Pushing Daisies
Pushing Daisies

Episode Report Card
Al Lowe: A+ | 455 USERS: A
YOU GRADE IT
Robbing Hood
In a hurry? Read the recaplet for a nutshell description!

Damn the suits at ABC to Hell, this show is SO good. I open with such condemnation, because I can't get over how something so excellent could end up so abused. Do I love writing nonstop recaps of the endless twists? I only sort of love that. But do I love watching it, and listening in wonder to the wordplay so otherwise absent from modern culture as we know it? YES. And thus, am I pleased that this gem is rejected while lumps of coal such as, I don't know, [insert just about anything else currently playing on TV] remain untouched? While Chad Michael Murray remains untouched? Decidedly NOT. We begin with a brilliant example of the genius soon to be cruelly torn away: Young Ned, as we know, didn't have many friends back at the Abandoned Children's Institute. Only the fabulously orthodontic Eugene Maljandani is available for marble shooting, and though Young Ned cringes at the damage it does to his rep, he considers playing with Eugene an act of charity. Especially as, Jim Dale tells us, Eugene's only other companions are his two pets: the lethargic Indian python, Bilbo; and Akbar, a bunny. Y'all, when he said the snake's name was Bilbo, I had to just turn off the TV for a while. I could not stop laughing for hours. Tragedy strikes when one of Ned and Eugene's competitive marbles errantly flies off course, breaking both Akbar and Bilbo's cases, leading to, as Jim Dale so bluntly reports, their joint demise. The snake choked on the bunny. Harsh, JD.

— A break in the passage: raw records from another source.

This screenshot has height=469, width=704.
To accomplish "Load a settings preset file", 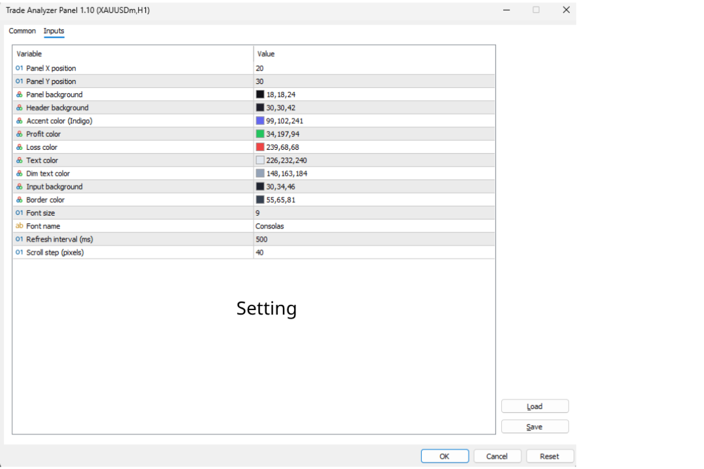I will 535,406.
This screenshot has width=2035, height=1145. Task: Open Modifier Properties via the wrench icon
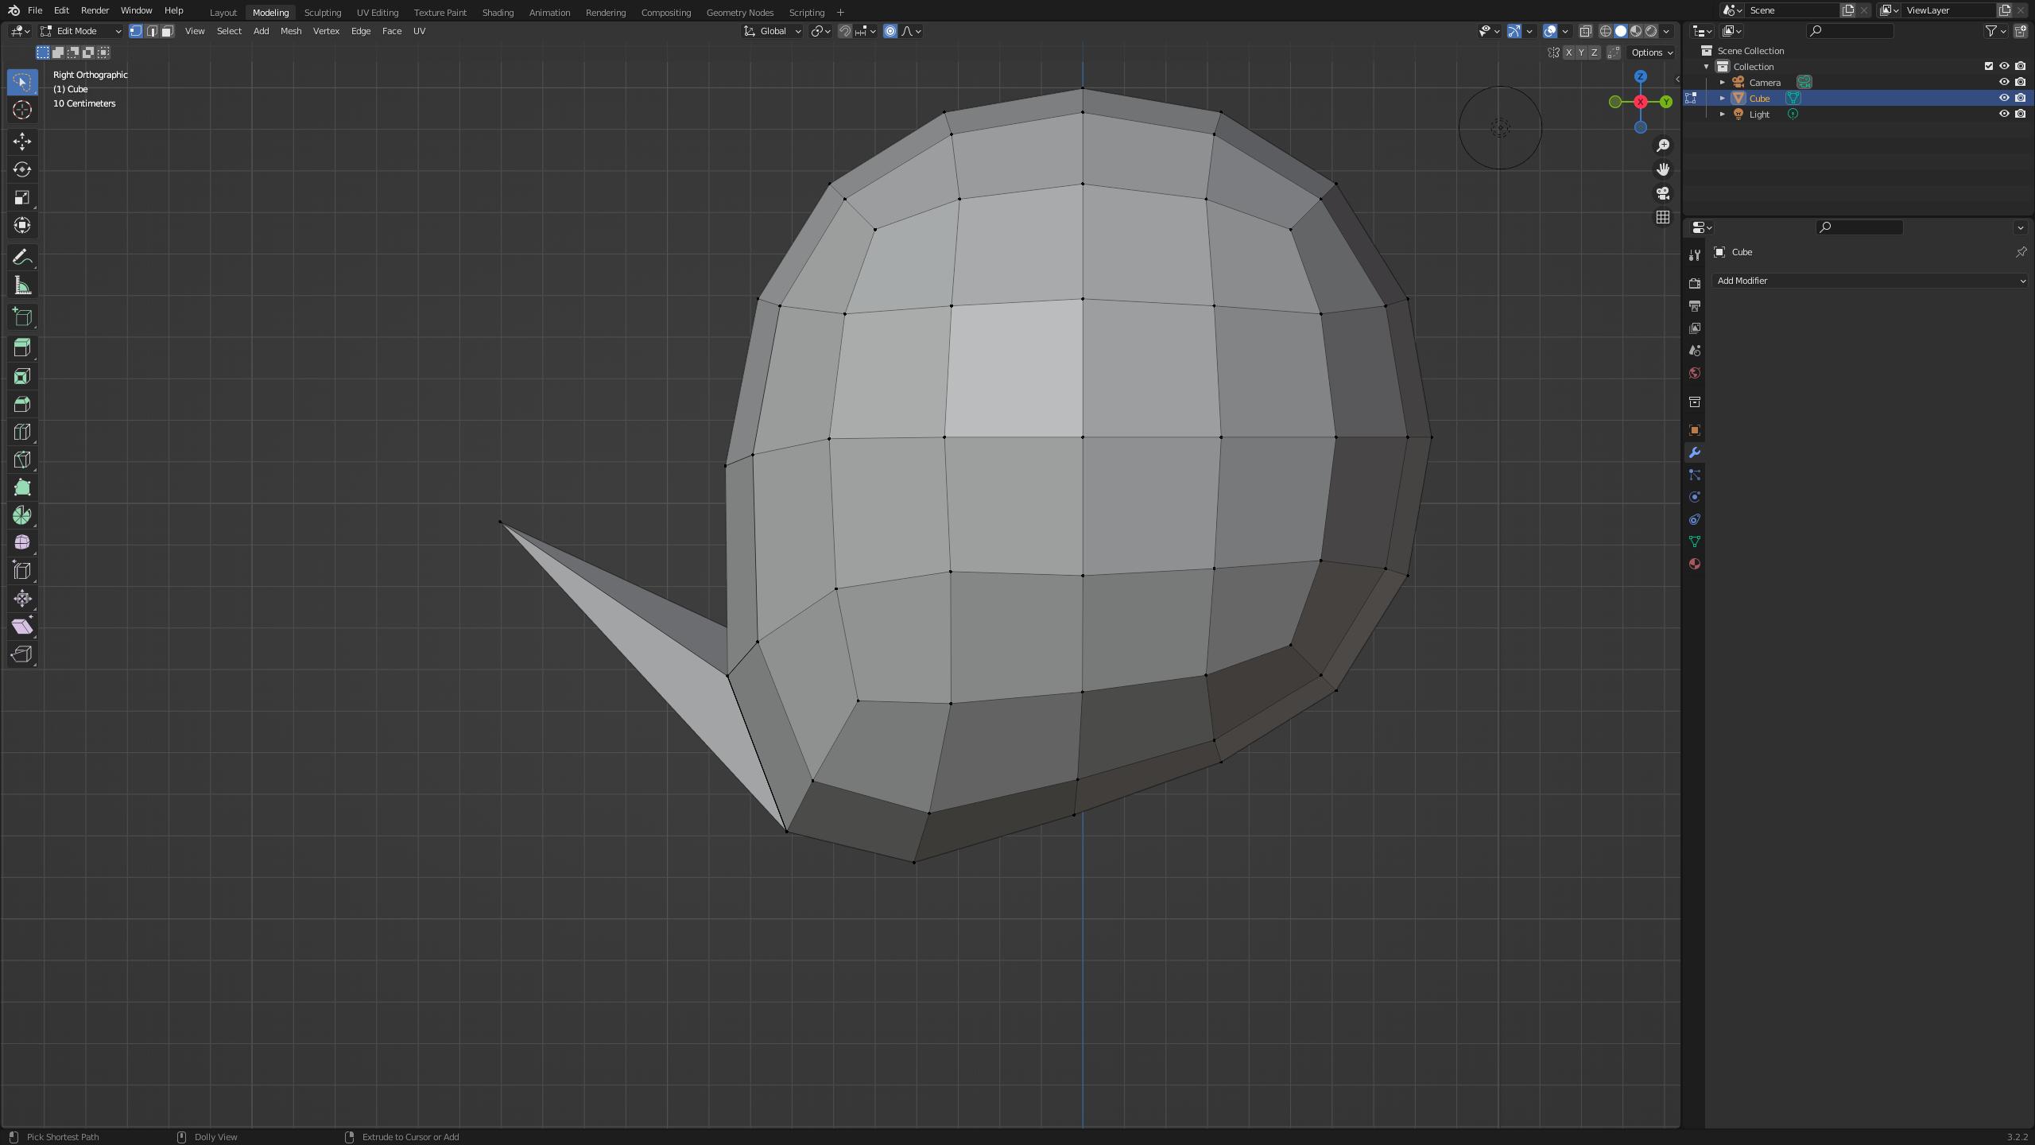tap(1694, 452)
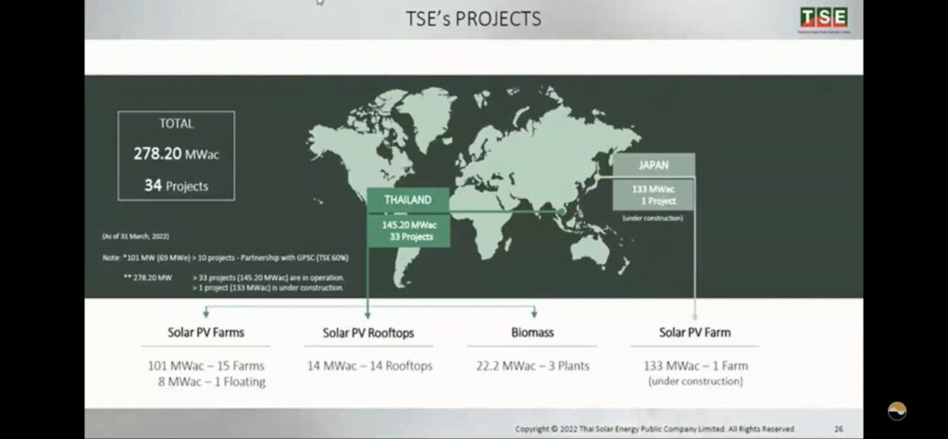Click the 14 MWac – 14 Rooftops text
This screenshot has height=439, width=948.
coord(369,366)
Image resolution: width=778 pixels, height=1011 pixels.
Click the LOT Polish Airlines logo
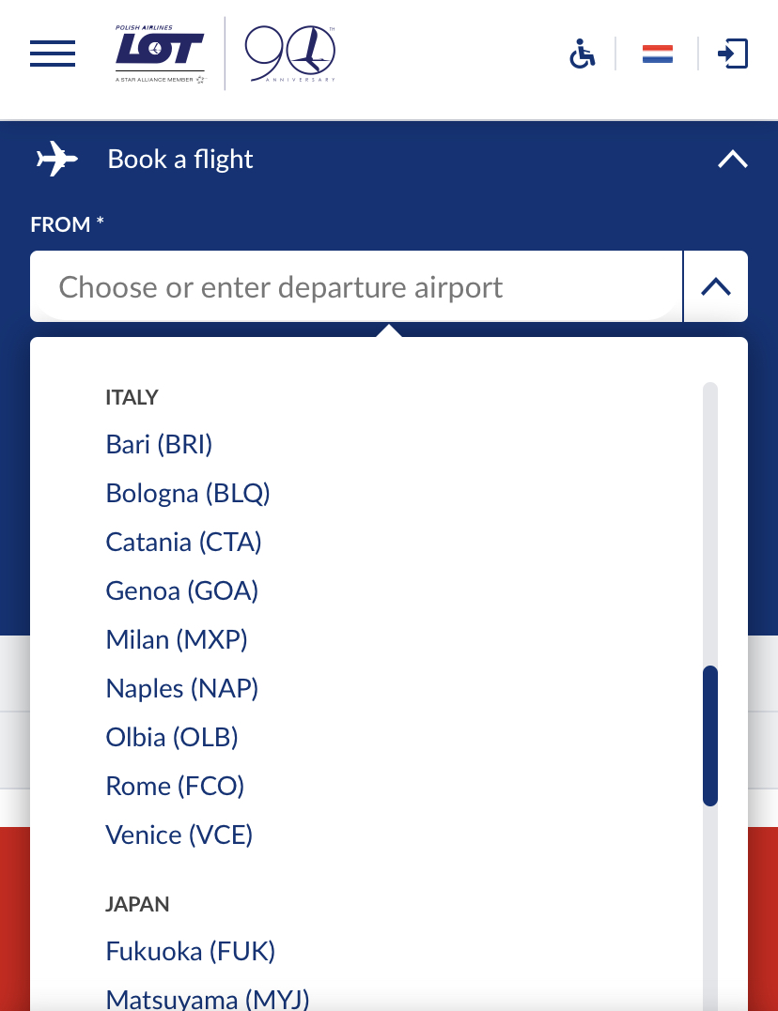(160, 54)
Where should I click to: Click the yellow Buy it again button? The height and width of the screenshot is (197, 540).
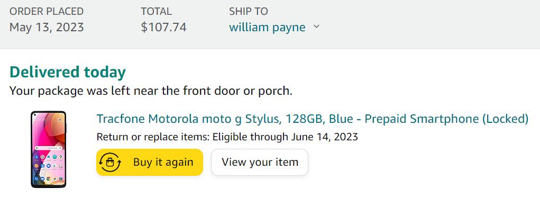coord(150,162)
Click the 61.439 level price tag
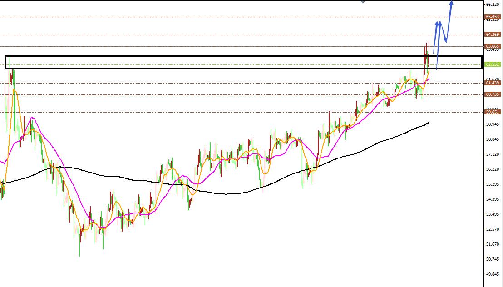This screenshot has height=287, width=503. point(492,83)
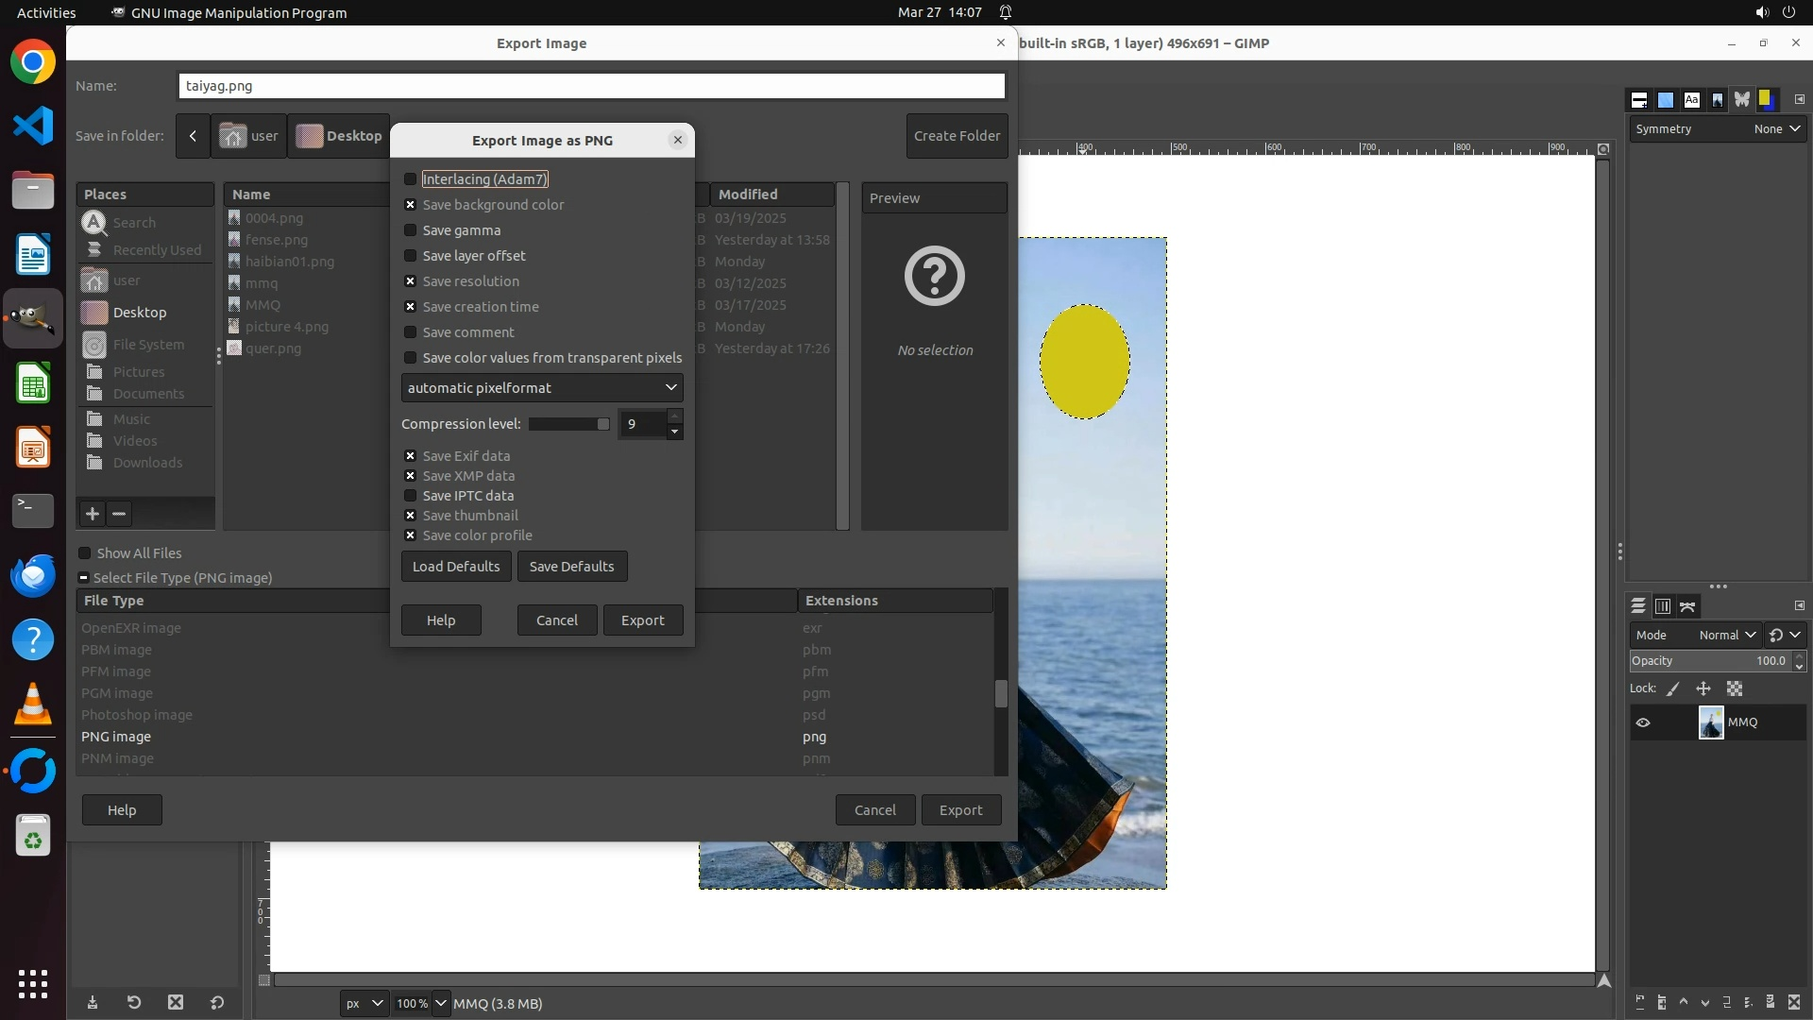Click the file Name input field
This screenshot has width=1813, height=1020.
pyautogui.click(x=591, y=86)
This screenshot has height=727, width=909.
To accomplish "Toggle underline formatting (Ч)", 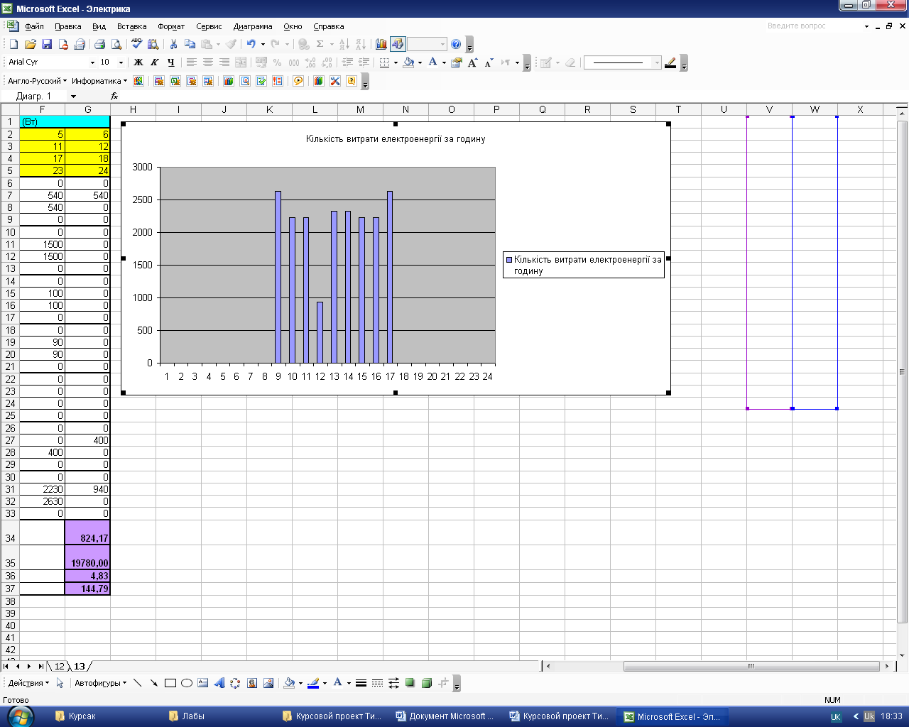I will [x=171, y=62].
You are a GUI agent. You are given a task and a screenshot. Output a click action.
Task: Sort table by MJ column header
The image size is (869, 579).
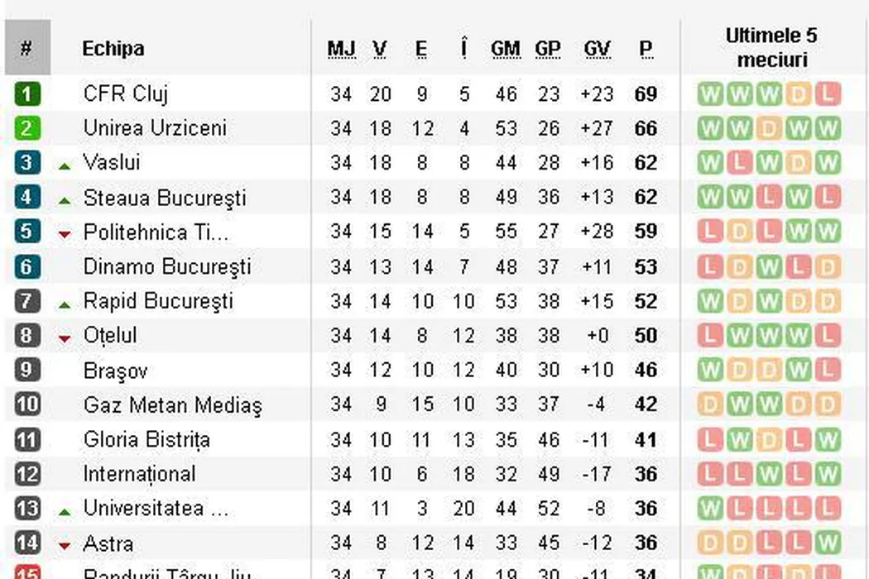pos(341,50)
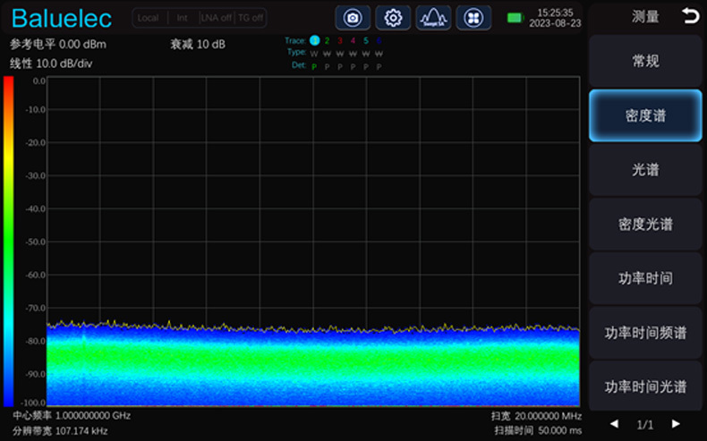The height and width of the screenshot is (441, 707).
Task: Go to the previous menu page arrow
Action: point(614,423)
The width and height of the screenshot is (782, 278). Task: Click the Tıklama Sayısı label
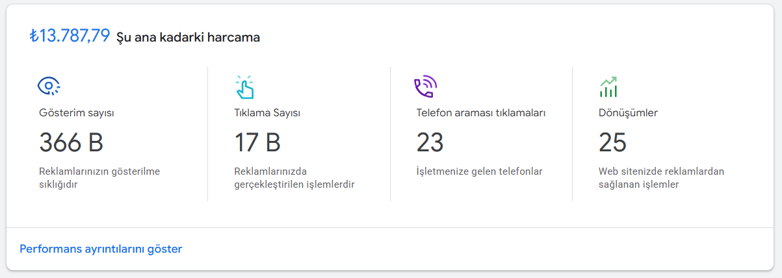click(x=267, y=113)
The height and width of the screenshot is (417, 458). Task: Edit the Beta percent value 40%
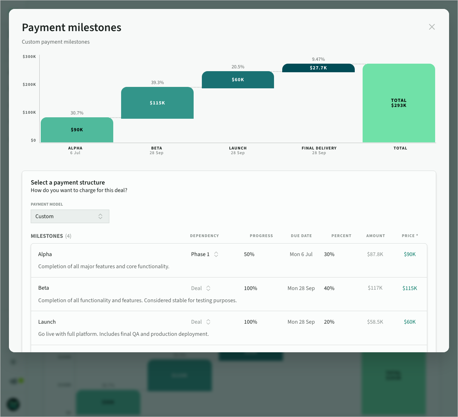tap(329, 288)
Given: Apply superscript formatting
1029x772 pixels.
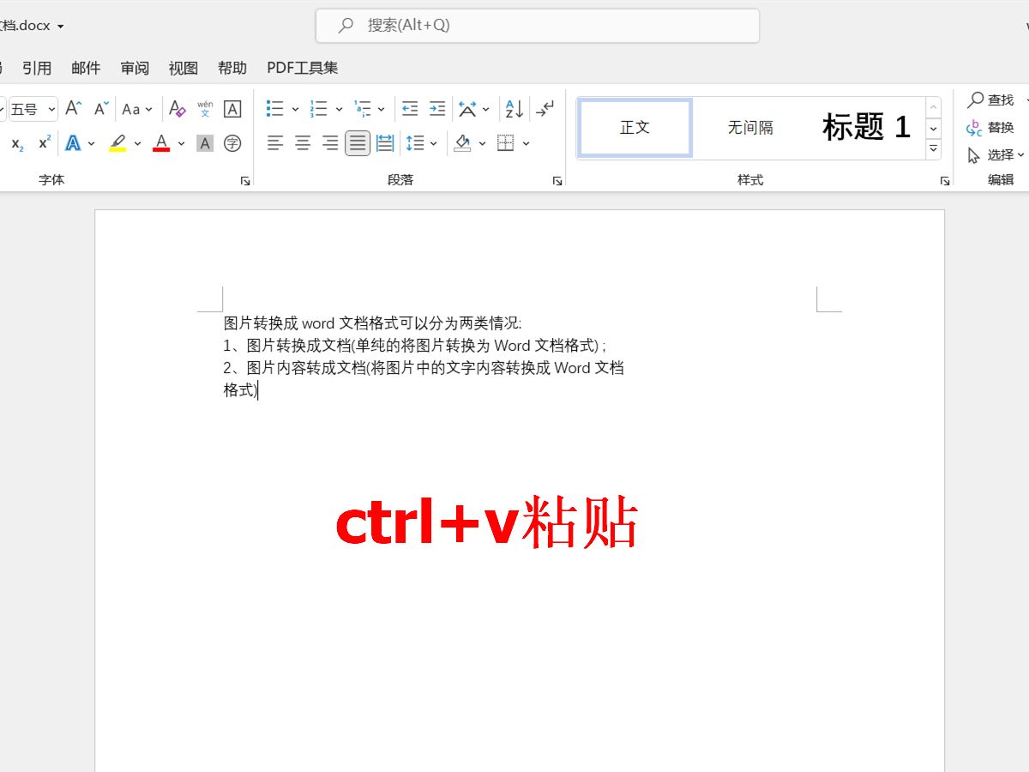Looking at the screenshot, I should click(43, 143).
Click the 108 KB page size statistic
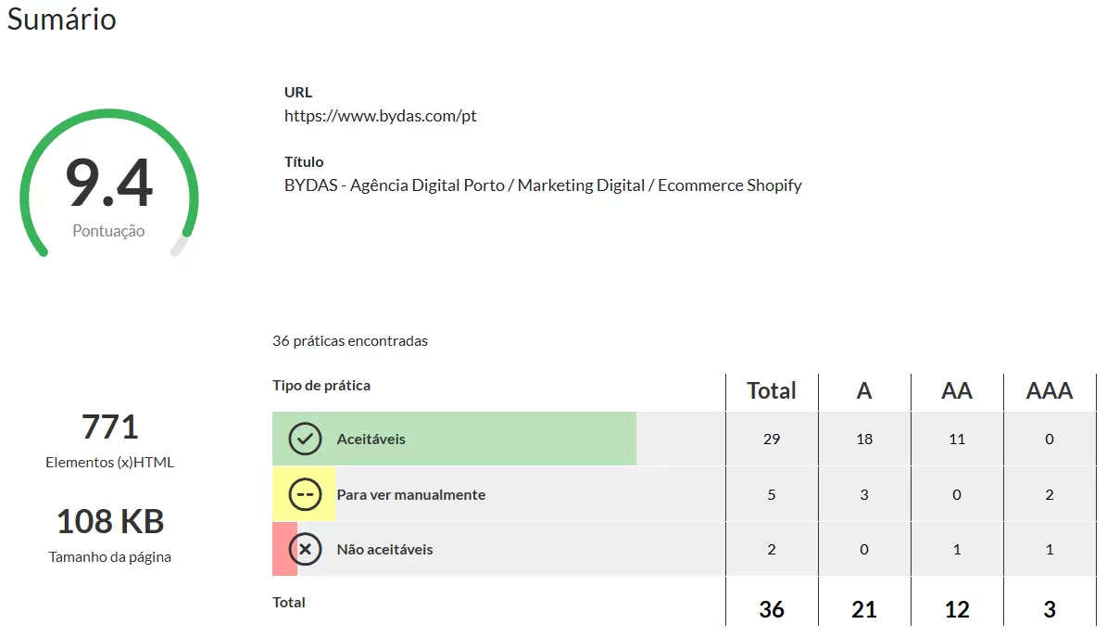This screenshot has height=637, width=1107. coord(108,521)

However, under the guise of kindly burying Eugene's pets, Young Ned resolved to perform another act of charity: he brings them both back to life (resulting in the deaths of two nearby raccoons). As long as the benefits outweighed the costs, Jim Dale tells us, Young Ned believed an act of charity outweighed the consequences. Seeing Eugene's smile gleaming through his headgear at the return of his friends is proof enough for me.

Present Day Ned, despite all his early life lessons, is currently troubled by the potential consequences of bringing Chuck back to life. Thinking of the mysterious machinations of Dwight Dixon and how his snooping could uncover Chuck's secret, Ned stress-bakes back at the Pie Hole. "He's dating your aunt, he's going to see a picture of you," Ned rambles when Chuck comes in, "and if he doesn't have retro-grade amnesia, he's going to recognize you. That is, if he already hasn't." Ned marvels at the coincidence of this aunt-dating, not that Vivian isn't totally datable, he is quick to add.

Olive, for her part, wonders if Dwight has maybe been after Chuck all along, because he knows she "faked" her death (as Olive believes). Maybe, Olive says, he's with the IRS. "If anyone can figure out whether you're dead," she says, "it's the tax man." Oh, Internet, I tell you with a full measure of audited-after-a-devastating-housefire bitterness that that is quite true. OR, Olive postulates, maybe Dwight is some kind of paranormal investigator! "Maybe," she says creepily, "he's an old priest, and a young priest is coming." Okay, well, I'll be seeing y'all. I have it written into my TWoP contract that any reference to The Exorcist in a show I'm watching will result in a compulsory vacation of two weeks, during which my brain will be cleansed from within to make me stop thinking of it. Ned nervously says that such a thing would be a waste of religion, because Chuck's not... dead. The thought of it, however, urges him to action. They must, he says, do whatever it takes to find out who Dwight is, and what he wants. "Hmm!" Olive says. "Counter-intelligence via pie delivery, by gossiping with a purpose. My speciality." (Every time Kristin Chenowith is on screen, I renew tenfold my objection to the cancellation of this show. She is too awesome.)